Podobno Heinrich Schliemann, odkrywca Troi, już wcześniej podejrzewał, że w tym miejscu znajdują się pozostałości dawnej stolicy minojskiej, ale nie mógł uzyskać pozwolenia na wykopaliska od tureckiego właściciela tych ziem. Evans zakupił tę ziemię w 1894 r. i parę lat później rozpoczął kopanie - na swój koszt.

Ciężko się zwiedza Knossos bez przewodnika a z tablic informacyjnych naprawdę trudno odczytać, której części kamieni dotyczą opisy. W dodatku tłumy ludzi nie pozwalają na wczucie się w klimat i wyobrażenie sobie tego pałacu, jakim był ok. 1700 r. p.n.e.

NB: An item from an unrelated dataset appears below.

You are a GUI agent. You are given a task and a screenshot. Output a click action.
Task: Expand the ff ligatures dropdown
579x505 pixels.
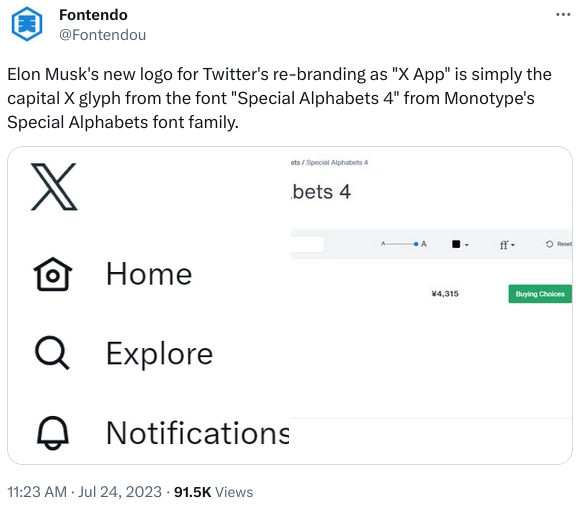[507, 245]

Królewski ptak, jak na pałac przystało.
Jak się jest na Krecie, to takie zdjęcie trzeba mieć.
Albo takie. Evansowi zarzuca się zbytnią fantazję przy odbudowie pałacu i rekonstrukcji fresków.

Sala tronowa.Po powrocie do Iraklio chciałyśmy coś przekąsić przed udaniem się do Muzeum Archeologicznego. Pobliski bar z naleśnikami pachniał z daleka czekoladą tak smakowicie, że...

Skusiam się na ogromnego naleśnika z czekoladą, orzeszkami i pogniecionymi biszkoptami.
Było to tak potwornie słodkie, że po paru kęsach miałam wrażenie, że już nigdy nie spojrzę na czekoladę.
Obecnie w Muzeum Archeologicznym trwają prace remontowe i wystawiona jest tylko część ekspozycji, a szkoda. O ile Knossos trochę raziło sztucznością, to w Muzeum znajdują się prawdziwe skarby. Oczywiście też częściowo zrekonstruowane przez kontrowersyjnego Evansa.
Sarkofag minojski z Agia Triada.

Dysk z Fajstos - do dziś nieodczytany.
I mój ulubiony złoty naszyjnik z pszczółkami, znaleziony w Malii, pochodzący z ok. 1800-1700 r p.n.e.
Generalne wrażenia: Knossos - nie warto, Muzeum Archeologiczne w Iraklio - warto.